Conforme a denunciante, no local em que as crianças estavam, havia uma vasilha de comida com bicho. Em entrevista ao TEMPO, ela descreveu o cenário. "Encontramos muita sujeira, o cheiro era tão forte que, quando os policiais abriram a porta, nem eles aguentaram. A gente se emocionou muito quando vimos os dois, com os bracinhos fininhos, um deles sem conseguir nem falar. Aí começamos a chorar. Aqui tudo sujo, tudo podre, vasilha com bichos, colchão no chão", relatou.

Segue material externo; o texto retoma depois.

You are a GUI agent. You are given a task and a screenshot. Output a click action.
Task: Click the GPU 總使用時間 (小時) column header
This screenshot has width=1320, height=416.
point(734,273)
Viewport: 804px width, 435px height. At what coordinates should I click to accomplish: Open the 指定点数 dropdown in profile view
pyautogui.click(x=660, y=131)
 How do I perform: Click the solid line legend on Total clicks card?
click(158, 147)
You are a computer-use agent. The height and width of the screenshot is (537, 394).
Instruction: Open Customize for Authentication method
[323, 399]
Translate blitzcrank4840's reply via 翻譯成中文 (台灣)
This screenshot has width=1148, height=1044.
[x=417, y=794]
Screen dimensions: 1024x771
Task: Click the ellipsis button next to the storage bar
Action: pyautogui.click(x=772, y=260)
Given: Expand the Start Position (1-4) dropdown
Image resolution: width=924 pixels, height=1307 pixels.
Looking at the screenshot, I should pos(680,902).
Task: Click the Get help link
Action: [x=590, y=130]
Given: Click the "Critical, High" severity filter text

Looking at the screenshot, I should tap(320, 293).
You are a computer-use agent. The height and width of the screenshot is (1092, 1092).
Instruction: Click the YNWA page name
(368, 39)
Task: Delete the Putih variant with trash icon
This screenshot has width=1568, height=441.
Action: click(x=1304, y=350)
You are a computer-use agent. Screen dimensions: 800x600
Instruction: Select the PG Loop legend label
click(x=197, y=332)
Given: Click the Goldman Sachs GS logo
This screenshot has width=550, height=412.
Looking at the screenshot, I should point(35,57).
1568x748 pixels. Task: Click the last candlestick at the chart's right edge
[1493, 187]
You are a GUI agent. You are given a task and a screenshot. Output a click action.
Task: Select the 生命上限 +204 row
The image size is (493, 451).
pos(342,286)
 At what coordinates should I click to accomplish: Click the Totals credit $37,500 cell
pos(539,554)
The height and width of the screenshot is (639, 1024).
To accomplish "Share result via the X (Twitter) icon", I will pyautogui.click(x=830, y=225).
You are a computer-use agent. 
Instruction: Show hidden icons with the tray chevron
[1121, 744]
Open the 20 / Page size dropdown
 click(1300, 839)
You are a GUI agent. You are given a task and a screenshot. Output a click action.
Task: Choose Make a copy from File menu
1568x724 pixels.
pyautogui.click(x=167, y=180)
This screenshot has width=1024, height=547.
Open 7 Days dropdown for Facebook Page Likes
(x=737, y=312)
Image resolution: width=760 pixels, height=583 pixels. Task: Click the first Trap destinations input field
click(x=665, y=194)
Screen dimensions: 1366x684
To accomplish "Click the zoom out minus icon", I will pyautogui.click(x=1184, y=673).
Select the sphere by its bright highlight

Menino sentiu cheiro de churrasco e pediu comida

Uma das crianças resgatadas pediu um pouco de comida para a vizinha depois que sentiu o cheiro do churrasco que era feito por ela. "Meu sobrinho estava andando de bicicleta aqui e, pelo buraquinho, ele viu e pediu um pouco de comida. Meu sobrinho, que tem mais ou menos a idade dele, veio até mim e contou. Fui até a porta e vi os dois, um deles disse que estava com fome e pediu churrasco para ele e o irmão. Pedi para ele abrir a porta, e ele falou que podia ser por ali mesmo. Falei que a vasilha não cabia no buraco. Ele, então, sugeriu que eu colocasse em uma sacolinha e disse 'eu estou com muita fome, me dá churrasco'",  detalhou a vendedora Poliana dos Santos, de 37 anos, responsável por fazer a denúncia para a polícia.

A criança disse para a vendedora que elas estavam acompanhadas da avó. No entanto, o menino voltou a pedir comida durante a noite daquele dia, o que intrigou a vizinha e indicou de que elas estariam sozinhas.

Os responsáveis pelas crianças

A investigação apontou que as crianças são filhas de uma mulher, de 30 anos, que foi presa por maus-tratos a outro filho, morto no último dia 6 de fevereiro. O caso foi registrado em São Joaquim de Bicas, na região metropolitana da capital. De acordo com o boletim de ocorrência, no início do mês, a mulher levou o filho de 4 anos ao médico, mas a criança já estava morta. O menino chegou com lesões no olho, inchaço no pé e queimaduras no tornozelo.

O pai biológico das crianças, segundo a apuração do caso, teria morrido de Covid-19, em 2020. Em depoimento à polícia, uma das vítimas resgatadas no apartamento, na última terça-feira (21), informou que elas haviam vindo de São Joaquim de Bicas, na semana anterior ao resgate, e que a avó teria passado a noite de sábado (18) com elas, mas não retornou.